What Does the Federal Assault Weapons Bill Actually Propose to Ban?

The current Federal Assault Weapons bill would prohibit making, selling, importing, or transferring covered semi-automatic firearms and magazines over 10 rounds, while grandfathering guns already owned.
The bill is filed as H.R. 3115 in the House and S. 1531 in the Senate. It targets semi-automatic rifles, pistols, and shotguns that accept a detachable magazine and carry one or more listed features, such as a pistol grip, an adjustable or folding stock, or a barrel shroud. It also names specific models, including AR-15 and AK-47 pattern rifles. Newly made firearms and magazines would have to show a serial number and a date of manufacture.If you already own a covered firearm, the bill lets you keep it under a grandfather clause, with a secure storage requirement. New sales and transfers of those grandfathered guns would be restricted. So the short version: this is a forward-looking ban on the supply chain, not a door-to-door confiscation
How Does It Compare to the 1994 Ban That Expired in 2004?

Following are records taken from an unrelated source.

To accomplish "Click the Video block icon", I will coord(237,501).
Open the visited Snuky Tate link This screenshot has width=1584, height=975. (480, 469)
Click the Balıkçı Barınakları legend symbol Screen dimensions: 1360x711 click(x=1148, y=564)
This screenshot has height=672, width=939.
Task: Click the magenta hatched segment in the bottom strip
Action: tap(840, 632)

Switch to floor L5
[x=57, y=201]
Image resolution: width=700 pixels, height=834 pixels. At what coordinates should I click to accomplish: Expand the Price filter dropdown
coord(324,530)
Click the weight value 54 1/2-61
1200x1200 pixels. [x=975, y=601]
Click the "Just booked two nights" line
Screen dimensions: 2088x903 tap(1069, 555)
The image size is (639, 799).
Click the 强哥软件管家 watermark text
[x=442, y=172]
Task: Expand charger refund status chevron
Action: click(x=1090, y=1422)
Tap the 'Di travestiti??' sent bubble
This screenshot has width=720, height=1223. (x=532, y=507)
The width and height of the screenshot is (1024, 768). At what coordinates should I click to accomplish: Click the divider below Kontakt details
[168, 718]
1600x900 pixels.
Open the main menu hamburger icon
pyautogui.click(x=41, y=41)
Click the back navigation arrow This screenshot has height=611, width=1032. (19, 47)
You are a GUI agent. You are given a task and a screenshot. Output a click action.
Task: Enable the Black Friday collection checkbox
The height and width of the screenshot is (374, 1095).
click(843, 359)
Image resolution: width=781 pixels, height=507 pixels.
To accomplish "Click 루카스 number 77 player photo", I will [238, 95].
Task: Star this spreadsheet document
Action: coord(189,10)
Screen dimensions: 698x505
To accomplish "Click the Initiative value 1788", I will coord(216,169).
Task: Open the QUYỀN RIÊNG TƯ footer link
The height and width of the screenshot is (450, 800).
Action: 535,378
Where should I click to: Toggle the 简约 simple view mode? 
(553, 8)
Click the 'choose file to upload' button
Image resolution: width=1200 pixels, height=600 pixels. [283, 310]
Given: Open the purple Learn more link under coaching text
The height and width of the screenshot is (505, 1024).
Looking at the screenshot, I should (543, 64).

The biggest difference is the feature test: the 1994 ban required two listed features, while the current Federal Assault Weapons bill requires only one, which closes the loophole manufacturers used last time.
The 1994 law banned 19 firearms by name, plus others that met a two-feature test, and it capped magazines at 10 rounds. It took effect on September 13, 1994, and expired on September 13, 2004, under a built-in sunset clause that Congress did not renew. After it passed, makers shaved off a single feature and kept selling nearly identical rifles under new names.
Here is the side-by-side:
| 1994 ban | Current bill (2025) | |
| Feature test | Two features | One feature |
| Named guns | 19 models | AR-15, AK-47 patterns and more |
| Magazine cap | Over 10 rounds | Over 10 rounds |
| Existing owners | Grandfathered | Grandfathered |
| Sunset | Expired 2004 | No automatic sunset |
That one-feature change is the headline. It is built specifically to stop the workaround that made the 1994 Federal Assault Weapons Ban easy to dodge.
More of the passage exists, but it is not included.